Posts Tagged ‘Financial Crisis Inquiry Commission’
They won’t like what they find
Today President Obama gave his blessings to a congressional “Financial Crisis Inquiry Commission,” with subpoena power and a charge to “examine the causes of the current financial and economic crisis in the United States.” No use pretending otherwise – I’m looking forward to the spectacle, and hope the chair is a bulldog who digs with sharp instruments for the damning facts. The commission’s agenda seems almost impossibly broad, but if anything it needs to be broader – I’m going to get all Elizabeth Warren and say that the commission should be doing a whole lot more to look at the mortgage wholesaling and retailing industry through which financial institutions peddled toxic products to consumers. Right now the vast lending apparatus responsible for injecting doomed loans and bad data into the works falls into one half of the first of the commission’s 22 areas of inquiry: “fraud and abuse in the financial sector, including fraud and abuse towards consumers in the mortgage sector.”

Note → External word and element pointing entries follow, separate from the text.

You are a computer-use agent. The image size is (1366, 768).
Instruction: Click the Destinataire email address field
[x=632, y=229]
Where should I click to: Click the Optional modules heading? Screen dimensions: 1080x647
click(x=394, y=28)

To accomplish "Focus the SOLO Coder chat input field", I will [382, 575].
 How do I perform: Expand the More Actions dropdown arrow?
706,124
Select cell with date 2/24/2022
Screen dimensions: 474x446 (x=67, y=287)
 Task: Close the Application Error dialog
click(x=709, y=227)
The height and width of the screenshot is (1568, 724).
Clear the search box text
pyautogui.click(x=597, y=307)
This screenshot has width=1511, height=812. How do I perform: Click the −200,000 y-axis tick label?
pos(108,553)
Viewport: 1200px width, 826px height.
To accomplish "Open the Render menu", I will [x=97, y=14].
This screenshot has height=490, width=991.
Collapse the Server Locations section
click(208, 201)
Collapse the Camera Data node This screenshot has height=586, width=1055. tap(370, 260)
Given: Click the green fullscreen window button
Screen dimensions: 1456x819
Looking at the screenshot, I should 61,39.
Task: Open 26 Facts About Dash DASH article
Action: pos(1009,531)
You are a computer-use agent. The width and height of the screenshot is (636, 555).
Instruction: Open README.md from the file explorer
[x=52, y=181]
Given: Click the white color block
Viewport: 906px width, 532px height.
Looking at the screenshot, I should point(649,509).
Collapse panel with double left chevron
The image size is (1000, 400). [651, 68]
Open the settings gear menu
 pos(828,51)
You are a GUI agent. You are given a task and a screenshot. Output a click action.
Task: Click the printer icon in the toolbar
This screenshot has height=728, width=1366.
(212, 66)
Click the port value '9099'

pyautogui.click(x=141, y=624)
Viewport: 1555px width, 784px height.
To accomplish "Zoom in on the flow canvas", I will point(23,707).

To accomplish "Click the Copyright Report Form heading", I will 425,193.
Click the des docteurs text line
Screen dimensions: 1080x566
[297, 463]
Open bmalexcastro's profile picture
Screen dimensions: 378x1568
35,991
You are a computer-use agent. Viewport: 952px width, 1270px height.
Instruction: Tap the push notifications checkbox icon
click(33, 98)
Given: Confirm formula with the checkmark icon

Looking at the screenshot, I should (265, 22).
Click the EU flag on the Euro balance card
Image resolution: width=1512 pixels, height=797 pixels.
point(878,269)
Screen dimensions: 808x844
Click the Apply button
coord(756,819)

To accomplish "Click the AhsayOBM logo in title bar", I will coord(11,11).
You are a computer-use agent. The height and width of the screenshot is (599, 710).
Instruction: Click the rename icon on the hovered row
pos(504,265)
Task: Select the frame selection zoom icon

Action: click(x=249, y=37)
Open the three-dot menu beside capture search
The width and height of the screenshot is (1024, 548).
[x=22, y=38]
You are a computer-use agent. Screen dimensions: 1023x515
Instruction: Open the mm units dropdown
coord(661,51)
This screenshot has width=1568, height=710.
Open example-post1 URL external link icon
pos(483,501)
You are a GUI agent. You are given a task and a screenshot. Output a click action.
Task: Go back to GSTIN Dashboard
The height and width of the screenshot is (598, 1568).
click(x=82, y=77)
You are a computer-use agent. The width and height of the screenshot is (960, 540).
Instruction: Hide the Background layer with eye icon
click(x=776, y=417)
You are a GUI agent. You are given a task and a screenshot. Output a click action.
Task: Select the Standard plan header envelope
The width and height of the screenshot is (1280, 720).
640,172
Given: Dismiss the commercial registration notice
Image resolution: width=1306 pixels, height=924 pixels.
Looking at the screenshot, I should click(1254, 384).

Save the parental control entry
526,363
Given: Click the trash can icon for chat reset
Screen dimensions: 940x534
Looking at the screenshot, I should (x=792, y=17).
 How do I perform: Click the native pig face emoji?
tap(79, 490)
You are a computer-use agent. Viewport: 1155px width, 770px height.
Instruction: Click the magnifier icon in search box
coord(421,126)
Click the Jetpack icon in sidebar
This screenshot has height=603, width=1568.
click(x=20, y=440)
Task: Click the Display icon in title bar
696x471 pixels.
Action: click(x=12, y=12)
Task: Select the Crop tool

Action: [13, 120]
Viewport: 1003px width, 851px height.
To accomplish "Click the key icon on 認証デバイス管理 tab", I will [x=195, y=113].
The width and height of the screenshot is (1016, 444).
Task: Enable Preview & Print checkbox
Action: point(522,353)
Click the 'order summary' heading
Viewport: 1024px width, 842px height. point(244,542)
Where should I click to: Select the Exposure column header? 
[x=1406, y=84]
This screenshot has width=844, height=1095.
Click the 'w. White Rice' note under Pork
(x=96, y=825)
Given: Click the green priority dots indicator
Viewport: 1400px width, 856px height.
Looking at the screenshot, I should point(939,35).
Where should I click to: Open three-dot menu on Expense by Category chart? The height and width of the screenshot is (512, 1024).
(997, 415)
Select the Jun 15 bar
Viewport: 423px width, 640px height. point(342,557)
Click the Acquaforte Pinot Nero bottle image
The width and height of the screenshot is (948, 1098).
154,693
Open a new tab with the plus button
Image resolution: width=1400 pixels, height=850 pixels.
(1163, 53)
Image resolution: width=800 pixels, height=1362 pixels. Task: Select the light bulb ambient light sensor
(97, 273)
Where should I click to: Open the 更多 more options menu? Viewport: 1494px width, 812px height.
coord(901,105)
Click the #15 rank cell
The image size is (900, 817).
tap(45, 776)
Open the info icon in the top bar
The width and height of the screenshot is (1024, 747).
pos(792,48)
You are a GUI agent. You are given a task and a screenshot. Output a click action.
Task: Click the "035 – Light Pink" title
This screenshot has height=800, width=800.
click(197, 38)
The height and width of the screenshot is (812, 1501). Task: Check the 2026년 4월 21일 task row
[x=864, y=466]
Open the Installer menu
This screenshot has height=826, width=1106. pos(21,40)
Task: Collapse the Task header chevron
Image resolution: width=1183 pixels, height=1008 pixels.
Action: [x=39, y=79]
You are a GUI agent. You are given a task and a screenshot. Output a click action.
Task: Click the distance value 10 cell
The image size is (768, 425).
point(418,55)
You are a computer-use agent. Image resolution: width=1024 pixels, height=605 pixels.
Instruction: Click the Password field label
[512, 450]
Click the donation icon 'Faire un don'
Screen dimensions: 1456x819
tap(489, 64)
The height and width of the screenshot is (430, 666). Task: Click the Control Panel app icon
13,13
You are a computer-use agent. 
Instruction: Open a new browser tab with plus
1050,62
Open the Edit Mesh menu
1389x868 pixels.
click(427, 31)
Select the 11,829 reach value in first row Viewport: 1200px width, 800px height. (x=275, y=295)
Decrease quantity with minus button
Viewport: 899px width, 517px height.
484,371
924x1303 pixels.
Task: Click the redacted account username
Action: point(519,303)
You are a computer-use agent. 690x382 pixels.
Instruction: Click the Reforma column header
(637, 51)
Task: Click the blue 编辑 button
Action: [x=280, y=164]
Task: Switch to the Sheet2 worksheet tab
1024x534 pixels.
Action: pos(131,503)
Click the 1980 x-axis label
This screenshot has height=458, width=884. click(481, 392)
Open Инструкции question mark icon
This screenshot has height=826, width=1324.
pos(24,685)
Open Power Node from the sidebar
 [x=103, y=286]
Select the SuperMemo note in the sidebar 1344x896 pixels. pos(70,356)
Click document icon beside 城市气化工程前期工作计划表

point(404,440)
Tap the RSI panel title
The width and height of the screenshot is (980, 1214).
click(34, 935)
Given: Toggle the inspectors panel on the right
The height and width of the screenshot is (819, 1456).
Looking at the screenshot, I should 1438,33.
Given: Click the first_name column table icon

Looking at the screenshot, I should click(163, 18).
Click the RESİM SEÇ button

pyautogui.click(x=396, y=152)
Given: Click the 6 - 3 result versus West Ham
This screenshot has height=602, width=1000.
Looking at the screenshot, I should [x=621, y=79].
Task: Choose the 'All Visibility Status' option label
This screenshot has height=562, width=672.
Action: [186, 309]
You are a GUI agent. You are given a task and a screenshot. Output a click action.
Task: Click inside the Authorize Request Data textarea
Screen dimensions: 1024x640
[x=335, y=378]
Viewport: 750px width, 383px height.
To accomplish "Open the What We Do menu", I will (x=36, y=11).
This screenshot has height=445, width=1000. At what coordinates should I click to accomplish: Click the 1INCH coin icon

The commission will rightly focus not only on practices in the private sector but on role of government enforcement and regulations in promoting risk, excess, fraud and failure. The findings on many fronts will point right back at Congress. The new legislation allows for the commission “to refer to the Attorney General of the United States and any appropriate State attorney general any person that the Commission finds may have violated the laws of the United States in relation to such crisis,” but part of the horror here is that most of what has happened to lead the nation into a ditch was in fact legal, under laws passed by Congress or regulations issued by federal agencies over the last three decades. Witnesses on the stand shouldn’t just include the likes of Bear Stearns’ Ralph Cioffi; we need to hear from former Sen. Phil Gramm and ex-HUD Secretary Andrew Cuomo too, among many others.